独連銀総裁、世界経済成長「大幅に悪化」 米関税が足かせに

欧州中央銀行(ECB)理事会メンバーのナーゲル独連邦銀行(中銀)総裁は8日、米国の関税措置は世界経済成長の大きな足かせになるとの認識を示した。写真は3月、フンボルト大学(ベルリン)で撮影(2025年 ロイター/Liesa Johannssen)
[フランクフルト 8日 ロイター] - 欧州中央銀行(ECB)理事会メンバーのナーゲル独連邦銀行(中銀)総裁は8日、米国の関税措置は世界経済成長の大きな足かせになるとの認識を示した。また、ECBはユーロ圏の経済を支援する役割を果たす一方で、欧州各国の団結強化こそが解決策になるとの考えも示した。
ナーゲル総裁は電子メールによる声明で「世界経済の成長見通しは大幅に悪化している」と指摘。その上で「ECBの金融政策は必要な役割を果たすだろう。われわれはすでに今年のインフレ目標達成に向け順調に進んでいる」と述べた。

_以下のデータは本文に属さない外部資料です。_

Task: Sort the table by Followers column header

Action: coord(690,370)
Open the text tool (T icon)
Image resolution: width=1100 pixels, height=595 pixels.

ECBは過去1年間ですでに6回の利下げを実施。成長の鈍化やエネルギーコストの低下、社債利回りの上昇といった要因などがインフレの一段の減速を示唆する中、多くのECB当局者は今月17日のECB理事会で追加利下げを実施すべきという見方を示している。
ナーゲル氏は「来週のECB理事会では入手可能なデータと情報に基づいて責任ある決定を下す」と言及するにとどめた。
また、関税による混乱を背景に、銀行・資本市場同盟などを通じて欧州がさらに結束を深める必要性が強まったと指摘。「最終的には、より緊密に団結した欧州が必要だ」との見方を示した。